### TEXT SHOWN
Long answer: For a CPU (any type of CPU) it is likely to prefer non vectored. Specially on Intel CPU + Compiler, since the Intel compiler does the vectorization as part of the optimization process, so it prefers the user NOT to vectorize the code in the first place.
Indeed it looks like nVIDIA also prefers the user to input non vectorized code. It does not mean code will run slower if vectorized already. It just means the compiler (due to the optimization techniques it has) prefers the code to be unvectorized.
Updates to the OpenCL drivers may lead to a change of these values.
Also, you should take them as orientative. Other factors as: local memory usage, coalesced global access, local size, etc... are way more important usually.
Here is one experiment that I've done to see how vectorized operations perform in a device which prefers to do scalar operations. I have implemented the reduction algorithm with two different kernels. The first kernel treats data as scalars while the second treats data as float4 vectors (Codes are given below). Here is the execution results. It is clear that although the NVIDIA device prefers non-vectorized operation, vectorized operation is faster.

### GIVEN TASK 1
Could you render the part of the listing that opens with the line containing "Where should I" and closes with the line containing "coord(836,411)" as a JSON list of strings, one per line, with blank lines left out?

### EXTRACTED DATA
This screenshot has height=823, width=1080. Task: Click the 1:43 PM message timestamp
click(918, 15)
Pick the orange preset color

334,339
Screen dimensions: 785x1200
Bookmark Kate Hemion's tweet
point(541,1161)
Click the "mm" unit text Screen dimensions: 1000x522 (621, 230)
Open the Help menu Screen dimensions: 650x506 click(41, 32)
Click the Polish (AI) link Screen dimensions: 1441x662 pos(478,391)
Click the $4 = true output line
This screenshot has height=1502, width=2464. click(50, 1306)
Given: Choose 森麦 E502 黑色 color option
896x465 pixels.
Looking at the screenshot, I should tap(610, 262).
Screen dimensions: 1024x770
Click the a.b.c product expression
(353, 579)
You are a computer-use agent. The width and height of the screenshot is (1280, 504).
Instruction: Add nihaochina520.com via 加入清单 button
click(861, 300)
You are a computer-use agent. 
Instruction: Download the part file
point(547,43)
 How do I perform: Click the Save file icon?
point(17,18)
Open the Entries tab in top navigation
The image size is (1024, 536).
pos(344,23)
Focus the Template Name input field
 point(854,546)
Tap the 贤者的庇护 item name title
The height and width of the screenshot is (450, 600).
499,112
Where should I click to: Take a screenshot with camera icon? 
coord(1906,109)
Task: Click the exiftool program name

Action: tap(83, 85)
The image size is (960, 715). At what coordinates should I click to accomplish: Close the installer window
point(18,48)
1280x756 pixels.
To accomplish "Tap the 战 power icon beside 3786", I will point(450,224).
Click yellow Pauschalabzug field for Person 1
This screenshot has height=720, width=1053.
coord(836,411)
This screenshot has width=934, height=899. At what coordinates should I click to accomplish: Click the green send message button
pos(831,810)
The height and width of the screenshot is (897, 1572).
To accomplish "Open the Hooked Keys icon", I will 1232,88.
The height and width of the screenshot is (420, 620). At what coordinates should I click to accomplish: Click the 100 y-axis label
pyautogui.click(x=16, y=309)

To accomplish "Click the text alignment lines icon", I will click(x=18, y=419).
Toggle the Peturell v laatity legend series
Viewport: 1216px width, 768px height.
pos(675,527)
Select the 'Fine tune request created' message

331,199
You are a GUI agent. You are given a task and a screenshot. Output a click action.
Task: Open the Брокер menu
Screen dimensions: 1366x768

### GIVEN TASK 2
In the OpenCL vectorization text, can you write out the part that opens with the words "Updates to the" and closes with "operation is faster.", swapping "reduction" for "prefix-sum"?

### FULL SOLUTION 1
[
  "Where should I click to: Take a screenshot with camera icon? ",
  "coord(1906,109)",
  "Task: Click the exiftool program name",
  "Action: tap(83, 85)",
  "The image size is (960, 715). At what coordinates should I click to accomplish: Close the installer window",
  "point(18,48)",
  "1280x756 pixels.",
  "To accomplish \"Tap the 战 power icon beside 3786\", I will point(450,224).",
  "Click yellow Pauschalabzug field for Person 1",
  "This screenshot has height=720, width=1053.",
  "coord(836,411)"
]

### FULL SOLUTION 2
Updates to the OpenCL drivers may lead to a change of these values.
Also, you should take them as orientative. Other factors as: local memory usage, coalesced global access, local size, etc... are way more important usually.
Here is one experiment that I've done to see how vectorized operations perform in a device which prefers to do scalar operations. I have implemented the prefix-sum algorithm with two different kernels. The first kernel treats data as scalars while the second treats data as float4 vectors (Codes are given below). Here is the execution results. It is clear that although the NVIDIA device prefers non-vectorized operation, vectorized operation is faster.